The best kind of horror comes not from monsters or ghosts, but from other human beings. "Cape Fear," "Heavenly Creatures," and other such movies are brilliant examples of this.
But one of the most compelling examples is "Night of the Hunter," a haunting movie that slowly descends into an exquisitely-filmed, brilliantly-acted nightmare about a malign preacher and the two children who are trying to escape. Like an old fairy tale, it's full of terror, magic, beauty and darkness.

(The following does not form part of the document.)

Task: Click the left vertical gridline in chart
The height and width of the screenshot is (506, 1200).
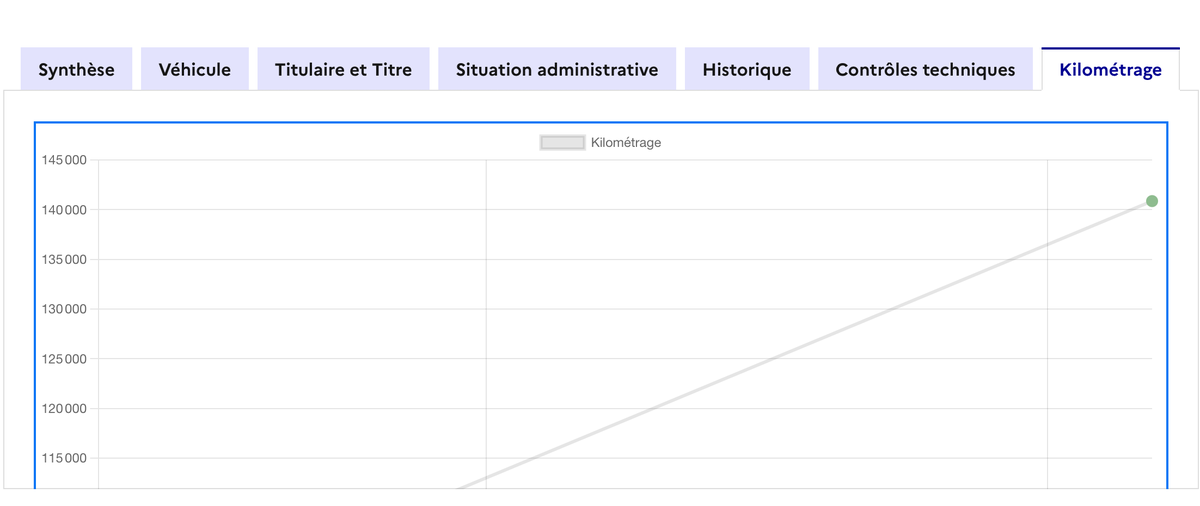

Murderous preacher Harry Powell (Robert Mitchum) is arrested for car theft, since the police don't know that his hatred of women has led him to repeated murder. He shares a prison cell with bank robber Ben Harper (Peter Graves), who stole ten thousand dollars. Powell tries to coax the location of the money from Harper, but the thief takes it to his grave. Only his son John (Billy Chapin) knows its location.
Upon his release, Powell arrives in Harper's town, claiming that he wants to "bring this small comfort to [Ben's] loved ones." Everyone is taken in by him, including his new wife -- Ben's gullible widow, Willa (Shelley Winters). When she vanishes, John and his little sister Pearl (Sally Jane Bruce) must escape their evil stepfather -- even though he's determined to hunt them down and find the money.
When it was first released, "Night of the Hunter" flopped completely. Not very surprising -- the 1950s audiences weren't ready for the unconventional villains, rich symbolism, or the fact that an actor had dared to stray into a director's chair. Fortunately, it lived on as a cult film, and is now regarded as a classic.
It's especially sad that Laughton never directed again, because this is simply astonishing. It feels like a fairy tale, with Powell as the wicked witch, and the children as the protected innocents who are helped by a "fairy godmother." Laughton also loads it down with sexual and religious symbolism -- the LOVE and HATE tattoos, the switchblade, the eerie sacrifice scene.
Best of all is the cinematography. Beauty and horror are inextricably tied together: the dead Willa with "her hair waving soft and lazy like meadow grass under flood water," or the little river animals watching the children escape under a starlit sky. But there are also moments of pure terror, such as the preacher's shadow falling over the kids, or calling out as they're hiding, "I'm out of patience, children. I'm coming to find you now..."
Robert Mitchum played another evil stalker several years later in the superb "Cape Fear," but this performance is even better. His Powell is a seething mass of murderous fervour and sexual hatred -- his intense eyes are enough to give you goosebumps.
He's also backed by some excellent performances -- Chapin is amazing as the little boy determined to obey his father and somehow stop Powell. Bruce and Winters turn in some solid performances, and veteran Lillian Gish has a good supporting role as the kindly Rachel.
As chilling and compelling as when it was first released, "Night of the Hunter" is a vibrant, primal experience, and nobody has quite come close to what it portrays.